Kekkon Dekinai Otoko Review

After revisiting an old favorite, Hero, and watching its recent sequel, I followed actor Abe Hiroshi to another of his past roles as the main character in Kekkon Dekinai Otoko. This is likely my most favorite character of his that I’ve seen to date–he plays a successful architect named Kuwano Shinsuke with a solitary lifestyle of his own choosing. He has no qualms with eating alone in restaurants, does not allow anyone but his mother into his home, and relies heavily on his charismatic colleague to mediate all customer interactions. This is a man bent on self-satisfaction. He does not care if diets heavy on fatty meats and milks are detrimental to his high cholesterol–he will continue to eat at all-you-can-eat barbecues and drink his daily glasses of whole milk. But through his continued interactions with the people around him, particularly a few strong-willed women, he starts to appreciate human connections.


Each of the twelve one-hour episodes can stand alone as an inspection of another aspect of Kuwano’s life. The titles all follow a question format along the lines of, “So what if I _?!” The questions come across as defensive, and usually highlight a habit or preference that is either mildly or greatly influenced by another person (or dog) in a different direction. Despite the episodic nature of the series, there’s a noticeable change, as minute as it may be, in Kuwano’s way of viewing and communicating with others. They, in turn, begin to better interpret his actions and comments–very often he says one thing, but means the opposite. When the two sides fail to connect, misunderstandings result in some hilarious turns of events.

Characters & Influence

All of the significant characters appear in the first episode: Kuwano’s coworkers Eiji and Maya, his neighbor Michiru and her dog Ken-chan, and doctor Hayasaka Natsumi. While there are a couple of male influences on his life, the biggest pushes come from the female cast, all of whom differ greatly in their own goals and outlooks. But even without the rest of the cast, Kuwano is a fascinating subject of study on his own–not always in a good way, but always in scenes that entertain. Abe Hiroshi’s admirable acting comes through when I can sit for entire sections with absolutely zero dialogue, just watching his expressions and reactions to the world around him. The dismay on his face each time someone re-routes his short-lived path to the Adult section of his local video store is so painful I can feel it in my gut. The satisfaction and pleasure in his smile when he completed his model of the RMS Titanic perfectly exemplified his joy in building.
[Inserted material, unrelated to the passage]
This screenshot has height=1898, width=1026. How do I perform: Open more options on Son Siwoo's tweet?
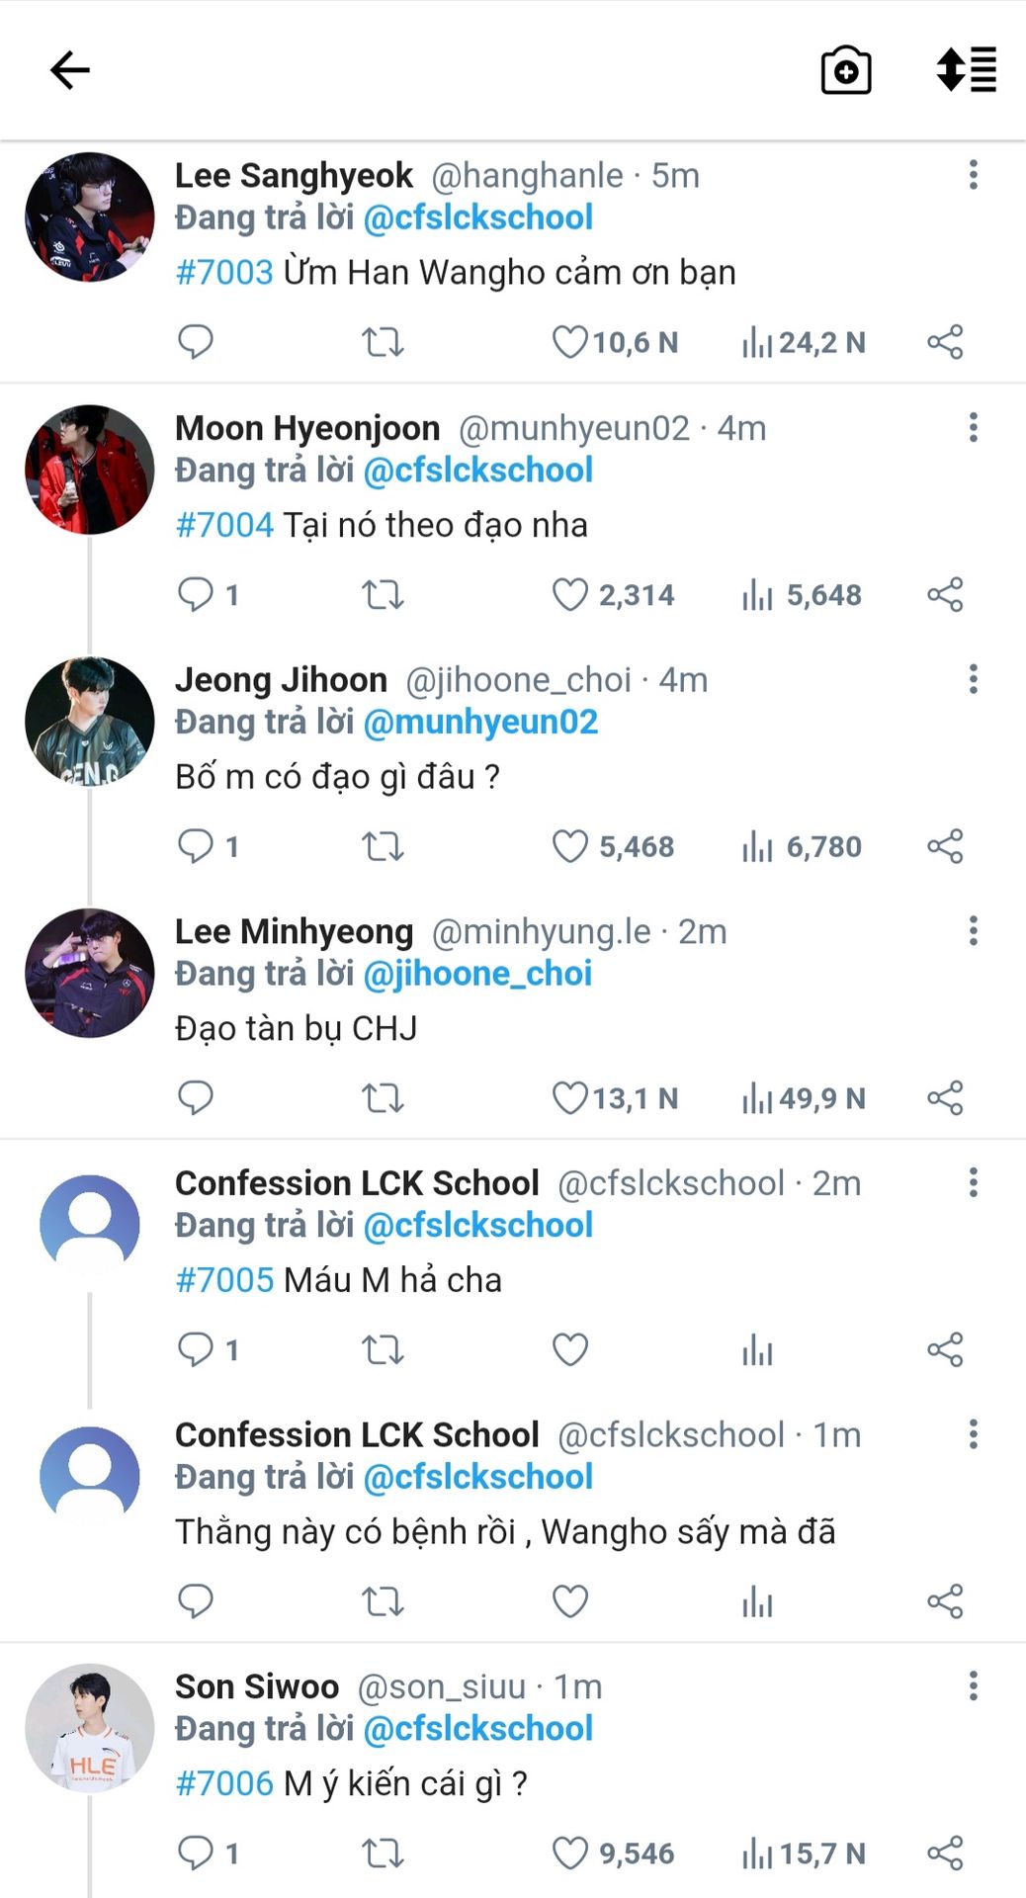coord(974,1685)
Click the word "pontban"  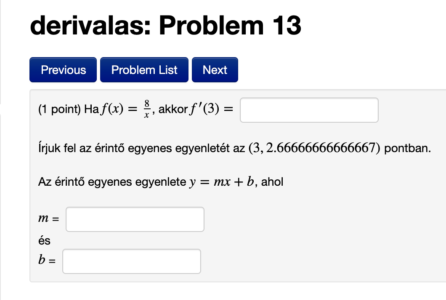pyautogui.click(x=408, y=149)
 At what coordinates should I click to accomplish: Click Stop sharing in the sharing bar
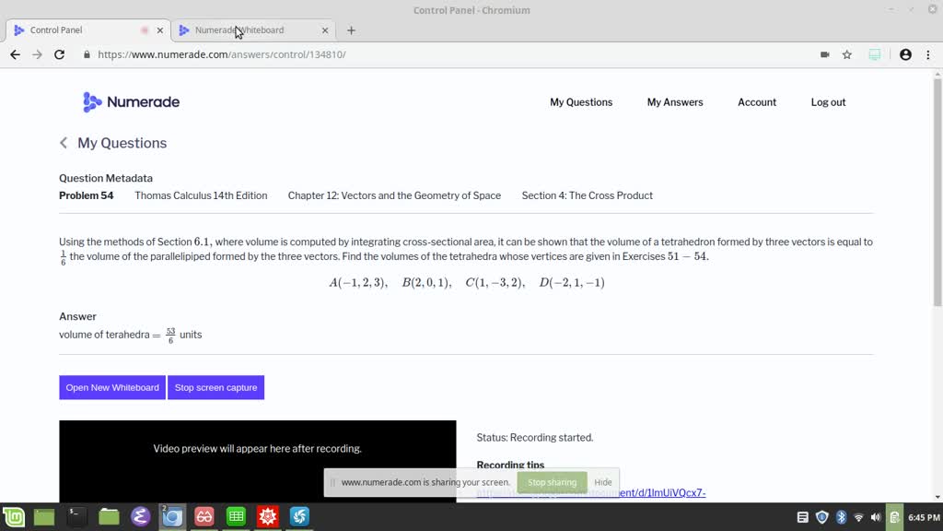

It seems that the women in his life, particularly his coworker and his doctor, are the ones who most understand Kuwano’s thought process. It takes his neighbor a much longer time and numerous encounters for her to see past his grumpy exterior. His move to assist isn’t always immediate, but he almost always ends up in the right place when most needed. The back and forth helps each side grow and better appreciate the other.

When it comes to his work as an architect, his selfishness and love for the kitchen take the stage. He is renown for his skill, but also for his lack in negotiation. It’s a troubling pairing for him and his coworkers–people who admire his abilities and want to see him succeed, but who also agonize over his repeated refusal of work and self-marketing. After a few head-to-head disagreements with both Maya and Eiji, he learns that compromise isn’t always such a bad thing–sometimes the changes are actually quite educational and influential, such as when Kuwano accommodates a client’s request for floral wall. The initial idea sounded horrific, but the adjustment to a mural was surprisingly tasteful.
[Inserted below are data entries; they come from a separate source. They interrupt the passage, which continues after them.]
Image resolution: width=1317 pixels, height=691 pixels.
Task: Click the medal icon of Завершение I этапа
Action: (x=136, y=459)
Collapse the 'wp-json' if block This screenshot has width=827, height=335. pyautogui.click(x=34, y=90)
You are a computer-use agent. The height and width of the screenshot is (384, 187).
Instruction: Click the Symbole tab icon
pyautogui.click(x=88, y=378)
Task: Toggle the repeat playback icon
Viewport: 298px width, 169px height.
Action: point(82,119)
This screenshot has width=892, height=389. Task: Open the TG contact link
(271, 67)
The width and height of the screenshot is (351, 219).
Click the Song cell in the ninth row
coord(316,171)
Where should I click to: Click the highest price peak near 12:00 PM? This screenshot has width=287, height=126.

If there’s a character in this show capable of stealing the light away from Kuwano, it’s not who you would expect. The runner-up for most charismatic is Ken-chan, Michiru’s pet pug. At the beginning, Kuwano only hears his neighbor’s baby voice sweet-talking, and doesn’t realize that Ken is a dog–he misunderstands that Ken is Michiru’s boyfriend. Once he does learn the truth to Ken’s name, there’s a time of distrust between the two where Kuwano only sees the dog as an inconvenience and burden. But when an emergency arises that lands Ken-chan in Kuwano’s care, we see a softer side to our protagonist that involves gourmet dog meals, meandering walks, and some serious eye-to-eye communication.

Final Thoughts

Kekkon Dekinai Otoko is hands down one of my favorite J-drama to date, and one I highly recommend to others seeking a series with more substance that isn’t in any hurry to prove itself to anyone. This is a journey in the life of one man and those who surround him. You’ll find yourself flabbergasted, frustrated, chortling, and jumping to the next episode.